>> START SOURCE PASSAGE
Extraordinary may not be the right word; 'Significant' might be more appropriate because the issues surrounding immigration into Europe are not just politically sensitive in national terms but also point to fault lines that threaten the EU's future integrity.
Until a few years ago, immigration was a relatively straightforward issue in most EU member states. It concerned each country's notions of social balance and cultural history. In other words, the degree to which indigenous populations accept change and the presence of newcomers of different religions and ethnicities. Some countries, even regions, were more relaxed than others, and their immigration policies reflected this.
Europe's circumstances have changed, however, and those looser and more flexible conditions no longer apply. Ageing and demographic change of revolutionary proportions demand a radically different policy approach. Europe badly needs new blood to stem the shrinkage of its active, tax-paying workforces and to help fund the soaring pension and healthcare costs of its older populations.
>> END SOURCE PASSAGE
>> START GIVEN INFORMATION
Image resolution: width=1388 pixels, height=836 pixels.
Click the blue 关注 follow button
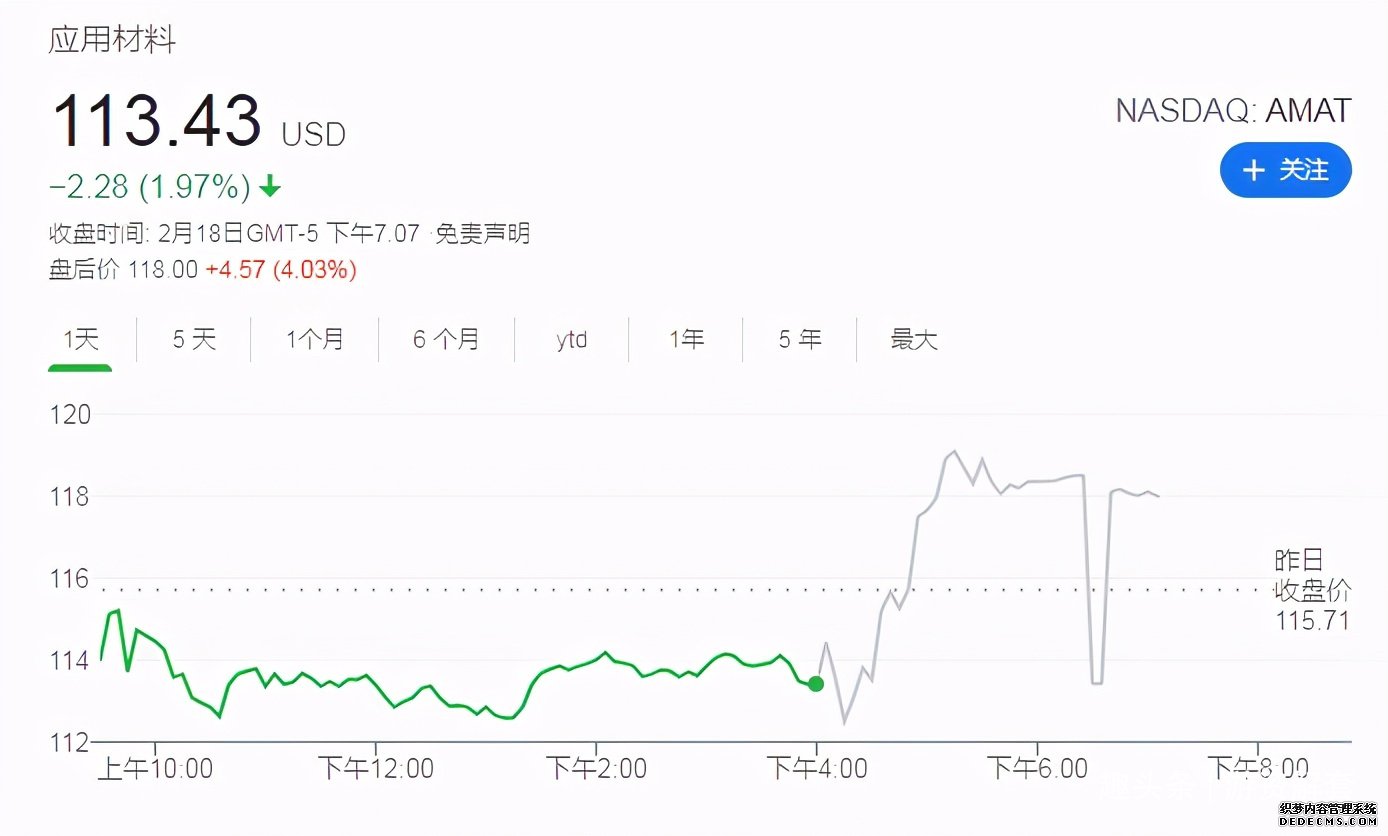(x=1285, y=170)
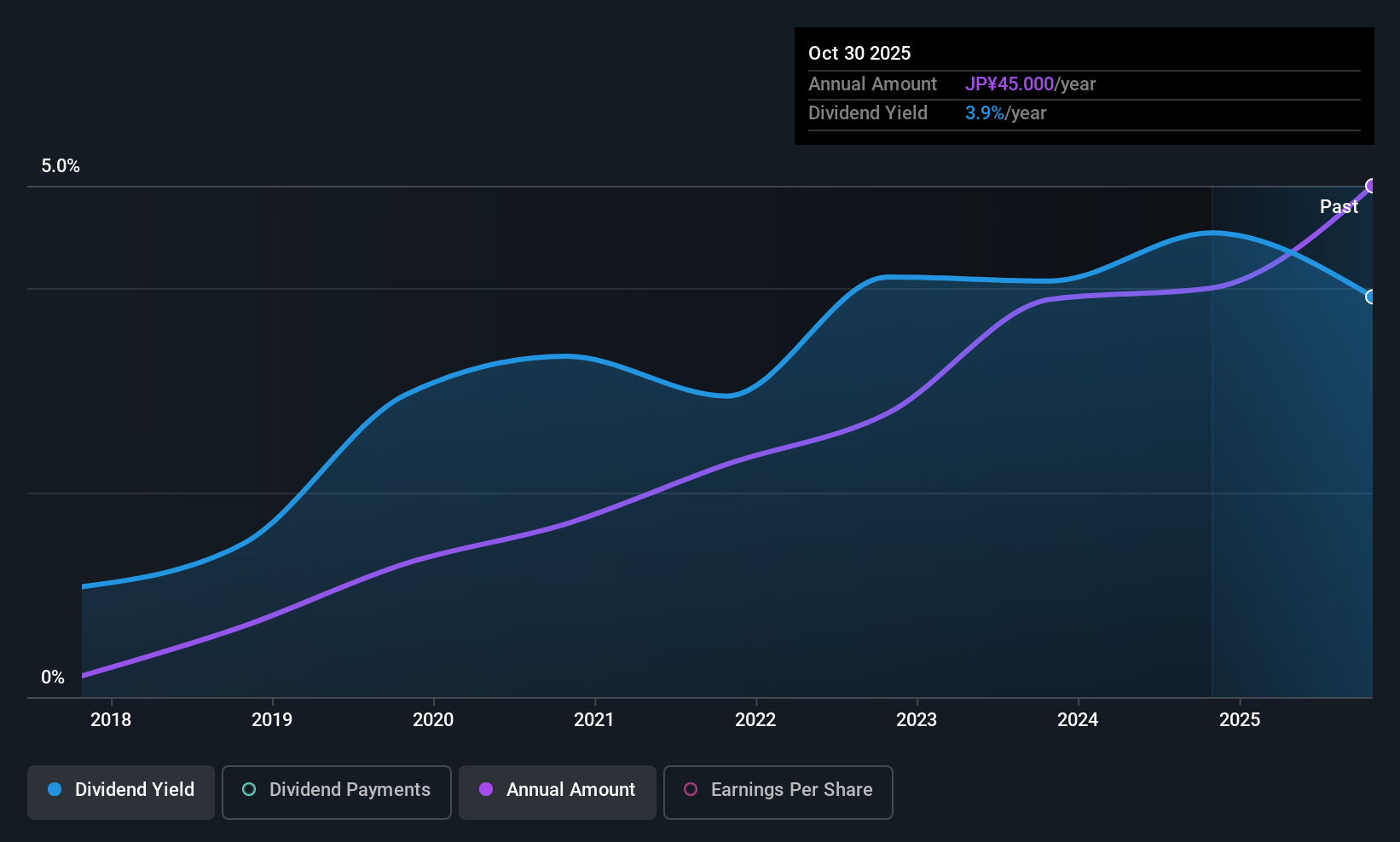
>> END GIVEN INFORMATION
WHAT TO PRODUCE
In the passage on immigration into Europe, set down word for word the part that opens with the words containing "Until a few" and closes with "its older populations.".

OUTPUT OF THE EXERCISE
Until a few years ago, immigration was a relatively straightforward issue in most EU member states. It concerned each country's notions of social balance and cultural history. In other words, the degree to which indigenous populations accept change and the presence of newcomers of different religions and ethnicities. Some countries, even regions, were more relaxed than others, and their immigration policies reflected this.
Europe's circumstances have changed, however, and those looser and more flexible conditions no longer apply. Ageing and demographic change of revolutionary proportions demand a radically different policy approach. Europe badly needs new blood to stem the shrinkage of its active, tax-paying workforces and to help fund the soaring pension and healthcare costs of its older populations.